Hoe zou u uw functioneren als Kamerlid omschrijven?
„NRC Handelsblad noemde me ooit de koningin van de werkbezoeken. Dát heeft me, denk ik, wel gekenmerkt: veel het land in gaan en de mensen ontmoeten om wie het uiteindelijk draait. Daarvan kreeg ik energie. Niet van al dat politieke gedoe. Met scoren als doel op zich heb ik me nooit zo beziggehouden.”
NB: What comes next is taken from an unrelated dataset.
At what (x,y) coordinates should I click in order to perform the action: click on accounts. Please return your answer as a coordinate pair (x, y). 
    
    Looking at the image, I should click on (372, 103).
Wat ziet u als hoogte- en dieptepunt?
„Heel mooi was dat het ons in het vorige kabinet lukte om de hulp aan tienermoeders te verbeteren. Wat ik wel als moeilijk heb ervaren, was de discussie rond genetische afwijkingen bij embryo’s. Het is me opgevallen hoe makkelijk er voorbij wordt gegaan aan argumenten die ertoe doen en hoe snel er wordt beweerd dat onze standpunten alleen van ons geloof afhangen. Natuurlijk ben ik geïnspireerd door mijn geloof, maar mijn drijfveer is om mensen niet bij voorbaat uit te sluiten. Dat er niet getwijfeld wordt aan de waarde van het bestaan. Die discussie heb ik erg ingrijpend gevonden. Dan gaat het om leven en dood. Dat raakt me zo; daar kan ik elke dag opnieuw emotioneel onder worden. Juist om die onderwerpen heb ik ook lang na moeten denken over mijn huidige positie, omdat nu weggaan uit de Kamer betekent dat ik ze moet loslaten. Tegelijkertijd ben ik enorm gemotiveerd om, vanuit een andere hoek, juist bij deze onderwerpen betrokken te blijven. Een gelovig iemand gaf bij mijn aantreden ook het advies: Denk erom dat je je identiteit er niet van af laat hangen. En dat is zó waar. Ik ben Kamerlid geweest, maar dat was niet mijn identiteit. Mijn identiteit ligt in Christus en als dát als een paal boven water staat in je leven, zoek je zekerheden niet in je werk of in aanzien. Dat zorgt voor een gezonde afstand die ook perspectieven biedt om volgende stappen te durven nemen.”